Two elderly northeast Kansas men have dropped a lawsuit challenging a state law requiring voters to show photo identification at the polls.

Attorney Jim Lawing said Thursday that Arthur Spry and Charles Hamner asked to have the case dismissed because the case would not be heard until next year, after this year’s elections. Also, he said, they found requests for personal information too intrusive.

U.S. District Judge Kathryn Vratil in Kansas City, Kan., granted their request Wednesday for a dismissal. The judge was still considering whether the case should be heard in federal court or state court, as the two men had wanted.

Spry and Hamner, both over 80, live in a retirement home in Overbrook, about 20 miles southeast of Topeka. They sued Secretary of State Kris Kobach, the state’s top elections official and the architect of the photo ID law, after Osage County officials refused to count their votes in the November 2012 general election.

The two men couldn’t produce a valid photo ID. Their litigation said the requirement is “a pernicious attack” on the voting rights of Kansans who, like them, don’t have cars or easy access to the Internet to obtain a free state ID. They alleged their right to equal protection under the law had been violated.

“There was no way we could get a timely ruling,” Lawing said. “They couldn’t go any further.”

Kobach said the two men would have had a difficult time prevailing. He noted that the state constitution requires the Legislature to “provide by law for proper proofs” of a person’s right to vote. Also, in 2008, the U.S. Supreme Court rejected a legal challenge to a voter ID law in Indiana.

“They didn’t have a good legal hook to hang their argument on,” Kobach said during an interview. “They had so many obstacles that they just couldn’t overcome.”

Legislators enacted the photo ID law at Kobach’s urging, as well has his proposal to require new voters to provide proof of their U.S. citizenship to election officials when registering. The photo ID law took effect in January 2012, and the proof-of-citizenship requirement was in effect a year later.

Kobach contends that the measures prevent voter fraud. Critics of the laws contend that the reported cases of potential election fraud – in the dozens over the past decade – don’t justify the measures, and they say the requirements suppress voter turnout.
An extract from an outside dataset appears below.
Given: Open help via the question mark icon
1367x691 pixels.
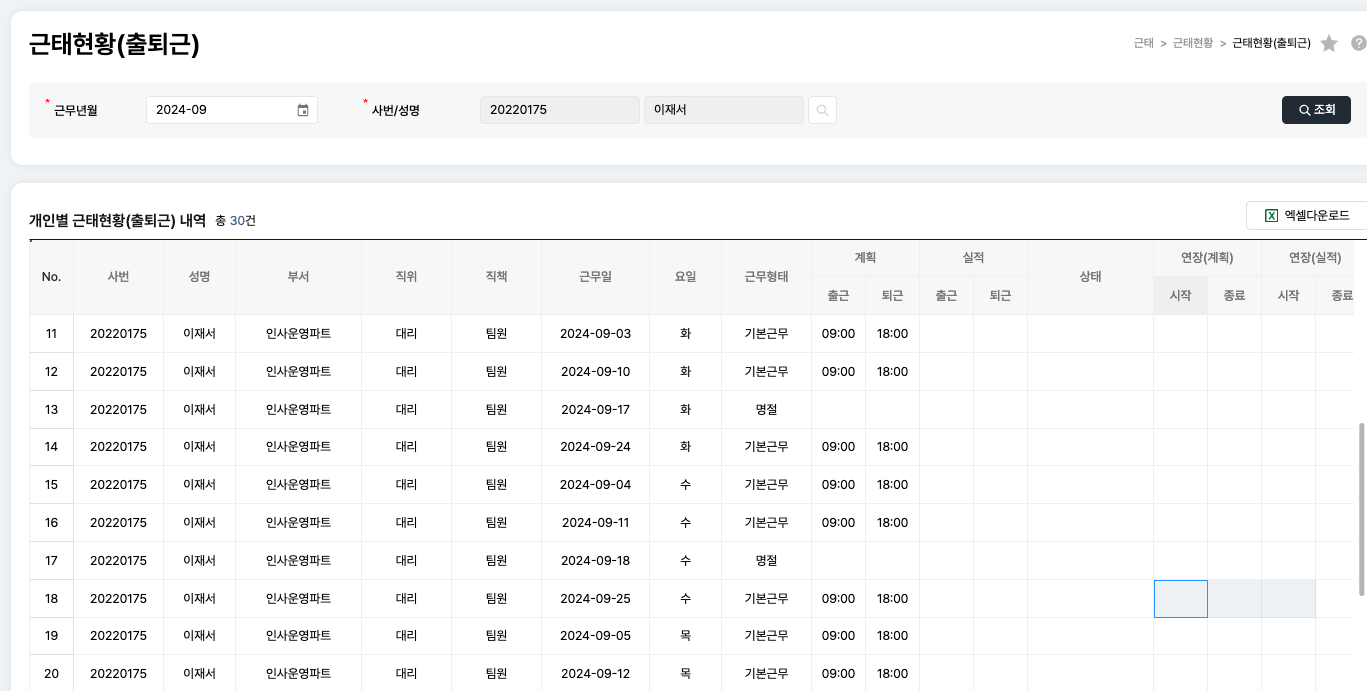Looking at the screenshot, I should [x=1358, y=44].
Spry and Hamner filed their lawsuit in June 2013 in the state district court in Shawnee County, seeking a quick ruling. In November, Kobach had the case moved to federal court.

Lawing argued that his clients raised issues involving their rights under the Kansas Constitution, and the case should return to state court. Kobach argued that the lawsuit inevitably raised questions about whether rights protected by the U.S. Constitution were at issue, making the federal court the proper venue.

With that issue still unresolved, U.S. Magistrate Gerald Rushfelt earlier this month set a trial for May 2015, saying it was expected to last three days.